* [Exercise requirements]
Look through the records and copy each line with the string "Follow" in it.

* [Stored data entries]
#####

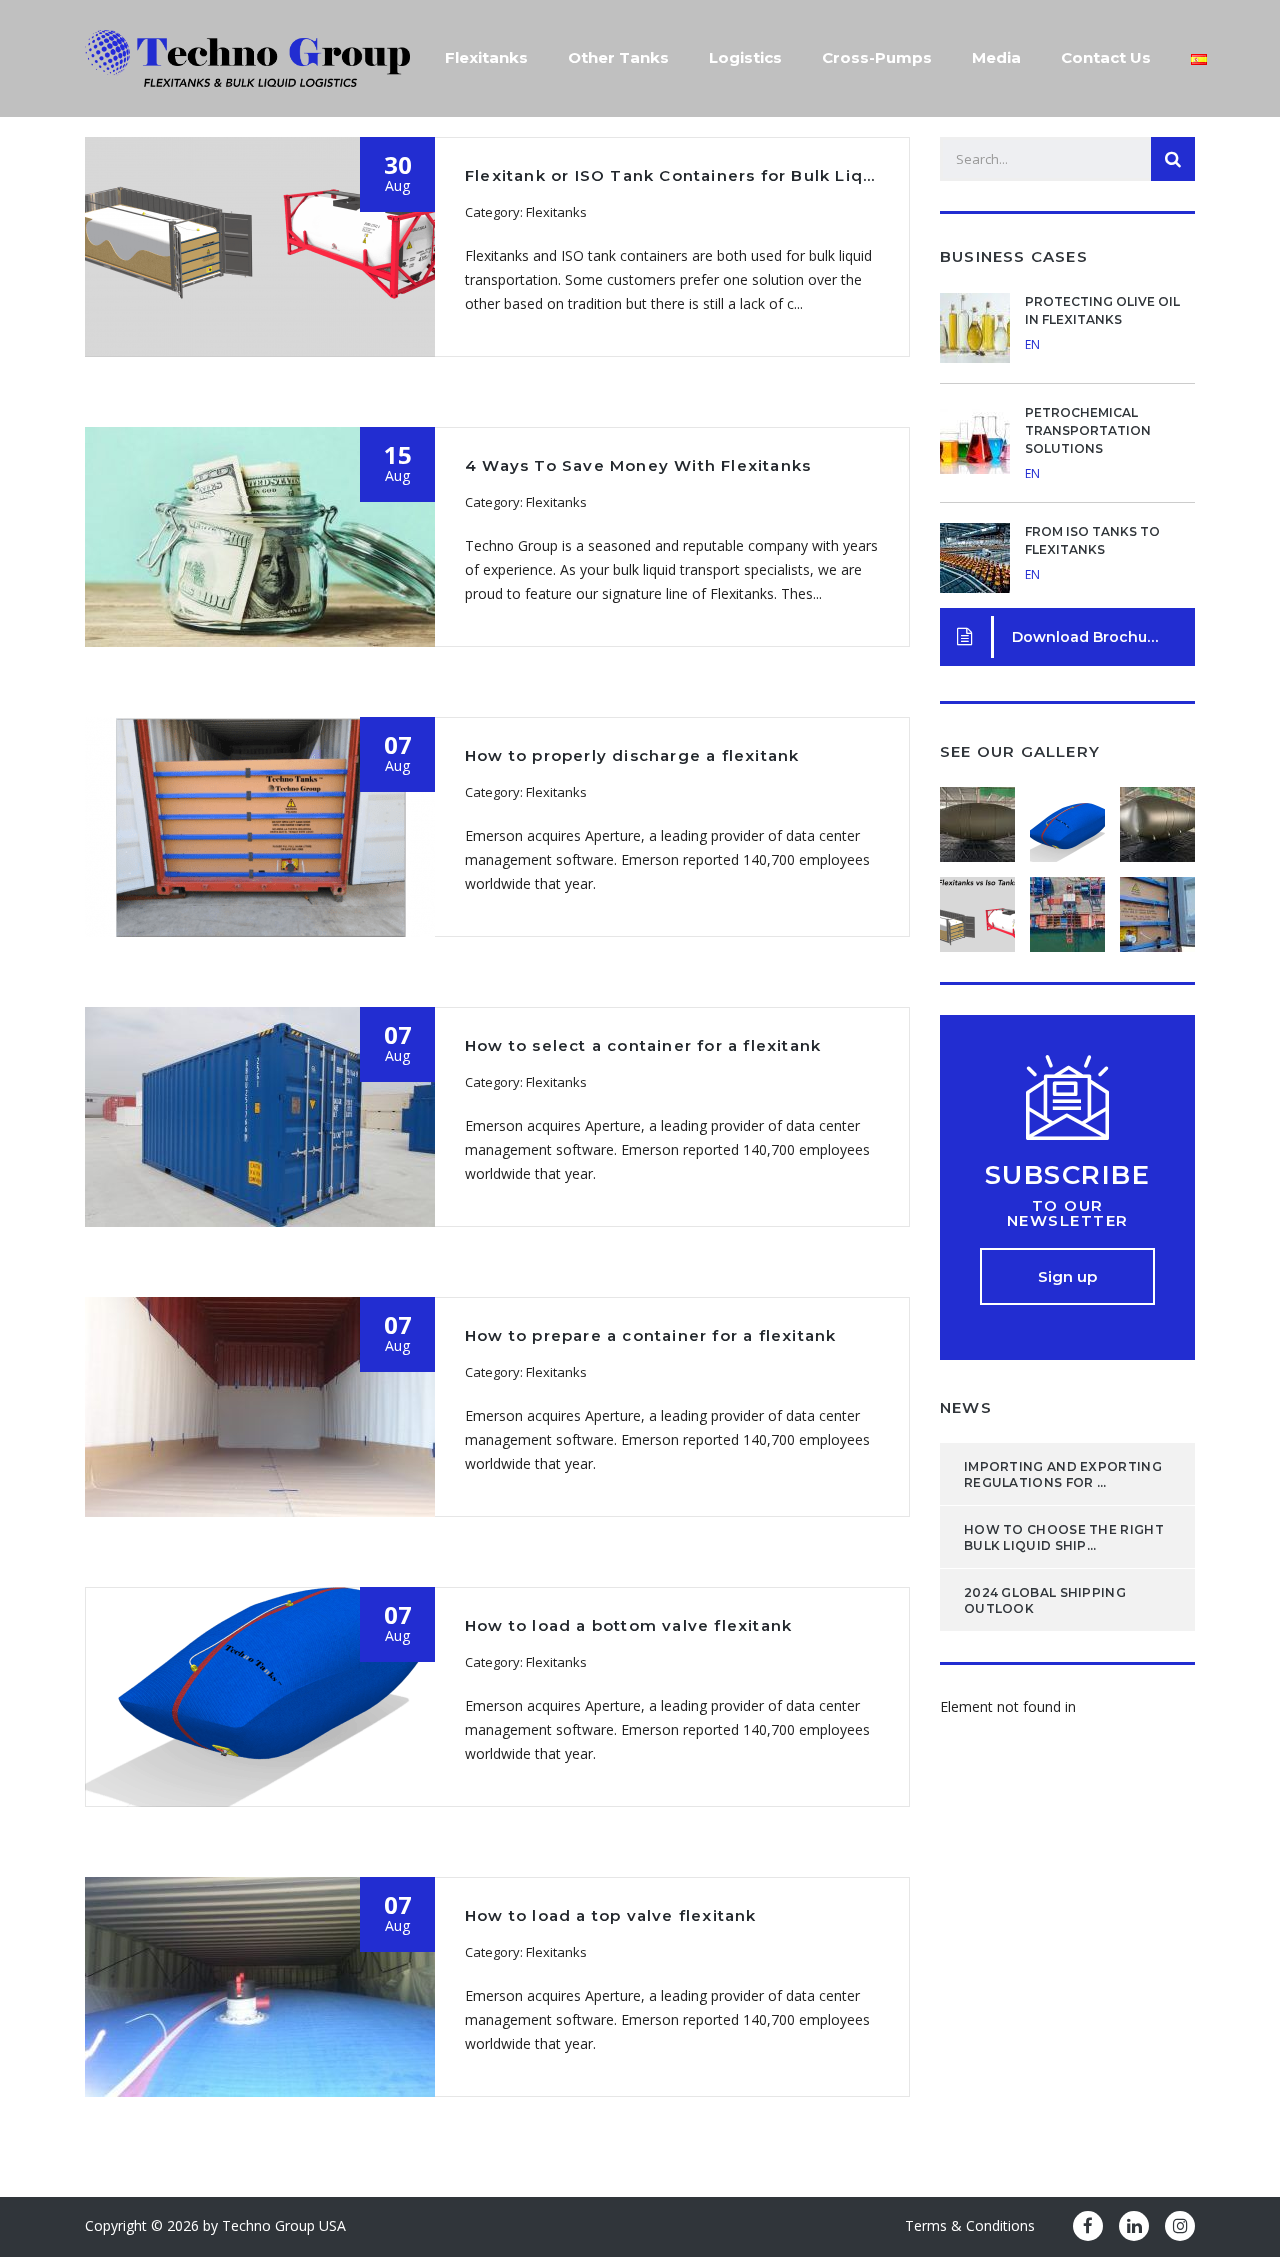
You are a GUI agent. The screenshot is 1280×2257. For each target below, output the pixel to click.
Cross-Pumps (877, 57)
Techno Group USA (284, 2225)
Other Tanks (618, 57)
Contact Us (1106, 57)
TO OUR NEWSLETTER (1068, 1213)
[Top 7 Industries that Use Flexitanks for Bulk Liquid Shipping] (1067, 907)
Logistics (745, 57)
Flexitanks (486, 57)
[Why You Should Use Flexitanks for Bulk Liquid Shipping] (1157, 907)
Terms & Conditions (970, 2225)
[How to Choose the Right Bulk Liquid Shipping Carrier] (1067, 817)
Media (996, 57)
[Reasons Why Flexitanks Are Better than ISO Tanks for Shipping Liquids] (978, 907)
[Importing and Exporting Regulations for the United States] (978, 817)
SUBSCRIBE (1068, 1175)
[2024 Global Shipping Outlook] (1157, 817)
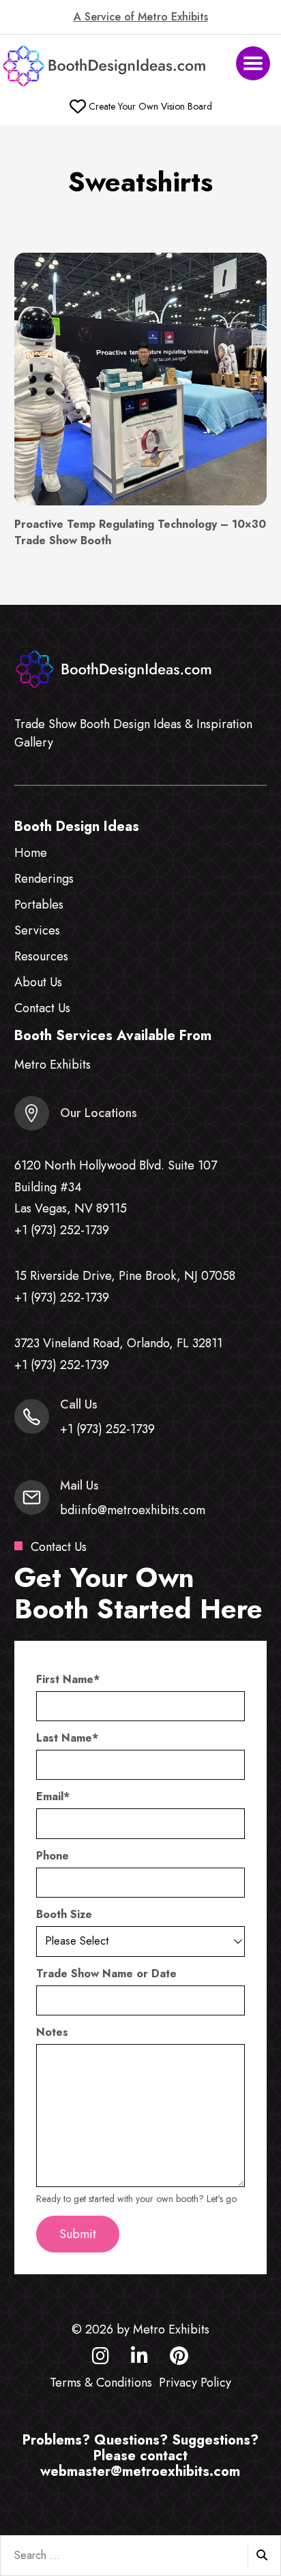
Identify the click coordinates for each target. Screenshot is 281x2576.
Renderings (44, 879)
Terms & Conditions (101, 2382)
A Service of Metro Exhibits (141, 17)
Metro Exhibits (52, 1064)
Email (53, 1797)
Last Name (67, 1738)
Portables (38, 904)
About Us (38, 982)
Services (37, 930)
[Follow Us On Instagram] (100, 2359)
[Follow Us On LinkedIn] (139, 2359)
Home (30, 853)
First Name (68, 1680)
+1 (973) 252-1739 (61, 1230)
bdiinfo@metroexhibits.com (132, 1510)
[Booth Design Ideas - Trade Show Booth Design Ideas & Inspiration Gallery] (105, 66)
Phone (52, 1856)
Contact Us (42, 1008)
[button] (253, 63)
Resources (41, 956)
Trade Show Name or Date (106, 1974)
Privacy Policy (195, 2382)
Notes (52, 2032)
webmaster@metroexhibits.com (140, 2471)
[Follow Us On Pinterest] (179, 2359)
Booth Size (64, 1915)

#####

* [Written response]
[Follow Us On Instagram] (100, 2359)
[Follow Us On LinkedIn] (139, 2359)
[Follow Us On Pinterest] (179, 2359)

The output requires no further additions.